Dillian war eingeschlafen.
Ich bewegte mich nicht. Wollte ihn nicht wecken.
Ich genoss einfach die Nähe zu ihm, die sich seit dem Abend eingestellt hatte. Genoss es, sein Herz gleichmäßig schlagen zu hören. Ihm einfach beim schlafen zuzusehen.
Der Sturm außerhalb der Höhle hatte sich wieder gelegt, aber es regnete immer noch.
Seltsam.
So früh hatte es noch nie geregnet.
Um besser zu sehen, versuchte ich nur leicht meinen Kopf zu heben, doch die kleine Bewegung reichte aus, um Dillian zu wecken.
Erst griffen seine Arme fester um mich, dann gingen seine Augen langsam auf. Erst schien er nicht genau zu wissen wo er war, doch dann erkannte mich. Ein wundervolles Lächeln legte sich auf seine Züge.
"Morgen", sagte ich sanft und kuschelte mich wieder an ihn.
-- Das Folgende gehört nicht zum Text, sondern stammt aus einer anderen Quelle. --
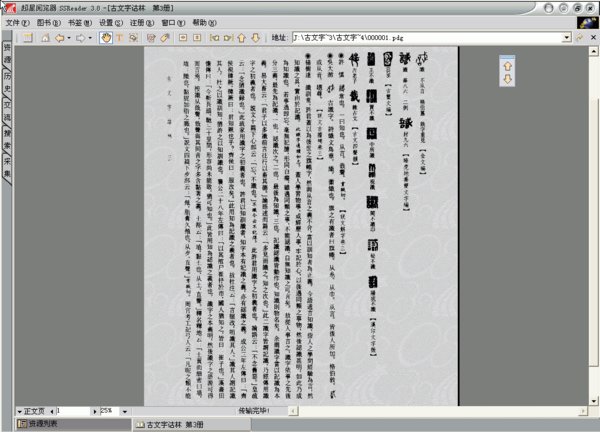The width and height of the screenshot is (600, 432).
Task: Open the 正文页 page type dropdown
Action: tap(21, 411)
Er drückte mir einen Kuss auf den Kopf und erwiderte: "Morgen"
Wir lagen da, als wäre es das normalste auf der Welt und kurz wünschte ich mir das es wirklich wahr werden konnte. Aber wir waren in den Spielen. Verschiedene Distrikte. Nur einer von uns beiden könnte im besten Fall überleben.
Ich würde sterben, Dillian überleben.
Würde er meine Eltern besuchen? Mein Grab?
Wahrscheinlich schon.
Und dann müsste er mit seinem Leben weiterleben. Würde eine Frau heiraten. Kinder kriegen. Eine Familie haben. Nur, dass ich nicht diese Frau sein würde.
Wieder erhob ich mich langsam und diesmal ließ er mich los, auch wenn er mich verwirrt musterte.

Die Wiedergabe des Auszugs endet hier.